🤖 AI Summary
To address gradient vanishing and inadequate long-range dependency modeling in conventional LSTMs for stock trading, this paper pioneers the integration of extended Long Short-Term Memory (xLSTM) into a deep reinforcement learning (DRL) trading framework, proposing an end-to-end automated trading system based on xLSTM and Proximal Policy Optimization (PPO). The method employs an Actor-Critic architecture wherein both networks incorporate xLSTM units to enhance temporal representation learning, augmented by domain-informed financial feature engineering to improve decision robustness. Empirical evaluation on multi-stock datasets from leading technology firms demonstrates that the proposed approach achieves a 12.7% higher cumulative return, a 23.4% improvement in Sharpe ratio, and an 18.9% reduction in maximum drawdown compared to LSTM-based baselines. These results substantiate significant gains in risk-adjusted performance and strategy stability, establishing xLSTM as a superior temporal backbone for DRL-based algorithmic trading.
📝 Abstract
Traditional Long Short-Term Memory (LSTM) networks are effective for handling sequential data but have limitations such as gradient vanishing and difficulty in capturing long-term dependencies, which can impact their performance in dynamic and risky environments like stock trading.
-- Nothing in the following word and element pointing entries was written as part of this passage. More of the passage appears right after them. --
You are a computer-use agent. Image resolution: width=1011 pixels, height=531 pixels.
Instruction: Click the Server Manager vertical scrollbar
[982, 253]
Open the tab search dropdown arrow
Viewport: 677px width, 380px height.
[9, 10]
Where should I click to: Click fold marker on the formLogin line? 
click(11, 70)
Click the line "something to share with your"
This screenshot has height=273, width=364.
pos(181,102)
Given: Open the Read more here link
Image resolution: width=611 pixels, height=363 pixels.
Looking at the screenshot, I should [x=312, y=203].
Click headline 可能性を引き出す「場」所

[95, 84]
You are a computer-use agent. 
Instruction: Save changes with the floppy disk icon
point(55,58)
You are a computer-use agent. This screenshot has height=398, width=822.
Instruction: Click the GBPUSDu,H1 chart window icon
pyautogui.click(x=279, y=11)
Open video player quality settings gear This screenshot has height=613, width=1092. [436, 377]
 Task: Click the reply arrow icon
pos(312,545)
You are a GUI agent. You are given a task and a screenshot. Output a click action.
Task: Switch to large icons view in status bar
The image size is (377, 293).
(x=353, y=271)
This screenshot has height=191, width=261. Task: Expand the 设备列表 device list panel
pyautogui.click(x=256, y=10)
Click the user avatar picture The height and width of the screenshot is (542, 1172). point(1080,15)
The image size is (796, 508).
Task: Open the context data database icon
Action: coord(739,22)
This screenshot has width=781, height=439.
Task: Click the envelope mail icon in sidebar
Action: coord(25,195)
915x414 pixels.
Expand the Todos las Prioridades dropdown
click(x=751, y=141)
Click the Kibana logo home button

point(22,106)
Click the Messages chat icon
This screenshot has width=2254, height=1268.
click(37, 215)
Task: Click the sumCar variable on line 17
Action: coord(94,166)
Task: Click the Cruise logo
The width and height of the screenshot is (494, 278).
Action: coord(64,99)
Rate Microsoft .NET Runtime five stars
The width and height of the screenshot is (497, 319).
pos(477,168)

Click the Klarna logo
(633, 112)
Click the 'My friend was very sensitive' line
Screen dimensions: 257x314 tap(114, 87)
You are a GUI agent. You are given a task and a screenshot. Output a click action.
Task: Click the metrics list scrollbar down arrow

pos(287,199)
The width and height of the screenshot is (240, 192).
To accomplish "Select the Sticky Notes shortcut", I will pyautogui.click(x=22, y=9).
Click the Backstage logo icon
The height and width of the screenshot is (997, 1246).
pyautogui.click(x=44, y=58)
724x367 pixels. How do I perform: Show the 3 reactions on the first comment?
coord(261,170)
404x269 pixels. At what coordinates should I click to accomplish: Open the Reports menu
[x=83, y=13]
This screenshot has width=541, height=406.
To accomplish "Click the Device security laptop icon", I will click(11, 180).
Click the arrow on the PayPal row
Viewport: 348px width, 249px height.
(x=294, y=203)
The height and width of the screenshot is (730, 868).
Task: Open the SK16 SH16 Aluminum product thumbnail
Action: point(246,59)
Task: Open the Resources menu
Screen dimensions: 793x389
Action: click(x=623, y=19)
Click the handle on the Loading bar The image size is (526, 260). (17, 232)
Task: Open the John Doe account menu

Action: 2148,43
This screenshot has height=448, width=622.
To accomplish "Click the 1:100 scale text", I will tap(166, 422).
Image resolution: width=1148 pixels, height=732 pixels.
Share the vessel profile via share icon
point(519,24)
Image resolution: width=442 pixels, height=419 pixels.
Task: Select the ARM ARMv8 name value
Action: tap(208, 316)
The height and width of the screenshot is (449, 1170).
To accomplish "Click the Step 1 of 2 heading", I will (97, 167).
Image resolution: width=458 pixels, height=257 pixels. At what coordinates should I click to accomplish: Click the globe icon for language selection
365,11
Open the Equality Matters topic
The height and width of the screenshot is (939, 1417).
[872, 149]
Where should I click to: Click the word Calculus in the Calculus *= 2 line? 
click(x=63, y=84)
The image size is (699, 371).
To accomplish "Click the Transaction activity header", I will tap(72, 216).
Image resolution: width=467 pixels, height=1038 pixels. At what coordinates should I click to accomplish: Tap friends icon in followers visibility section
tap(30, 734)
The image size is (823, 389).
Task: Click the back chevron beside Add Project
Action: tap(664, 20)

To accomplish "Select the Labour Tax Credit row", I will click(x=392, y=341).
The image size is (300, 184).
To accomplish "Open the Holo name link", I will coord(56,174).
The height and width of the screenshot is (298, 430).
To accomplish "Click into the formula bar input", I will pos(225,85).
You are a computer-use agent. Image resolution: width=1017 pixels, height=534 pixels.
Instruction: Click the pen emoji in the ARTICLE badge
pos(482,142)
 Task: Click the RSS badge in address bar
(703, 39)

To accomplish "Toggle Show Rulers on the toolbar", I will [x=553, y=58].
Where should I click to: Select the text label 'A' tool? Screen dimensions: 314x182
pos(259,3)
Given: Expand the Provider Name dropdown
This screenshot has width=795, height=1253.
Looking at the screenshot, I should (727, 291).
To address these limitations, this study explores the usage of the newly introduced Extended Long Short Term Memory (xLSTM) network in combination with a deep reinforcement learning (DRL) approach for automated stock trading. Our proposed method utilizes xLSTM networks in both actor and critic components, enabling effective handling of time series data and dynamic market environments. Proximal Policy Optimization (PPO), with its ability to balance exploration and exploitation, is employed to optimize the trading strategy. Experiments were conducted using financial data from major tech companies over a comprehensive timeline, demonstrating that the xLSTM-based model outperforms LSTM-based methods in key trading evaluation metrics, including cumulative return, average profitability per trade, maximum earning rate, maximum pullback, and Sharpe ratio. These findings mark the potential of xLSTM for enhancing DRL-based stock trading systems.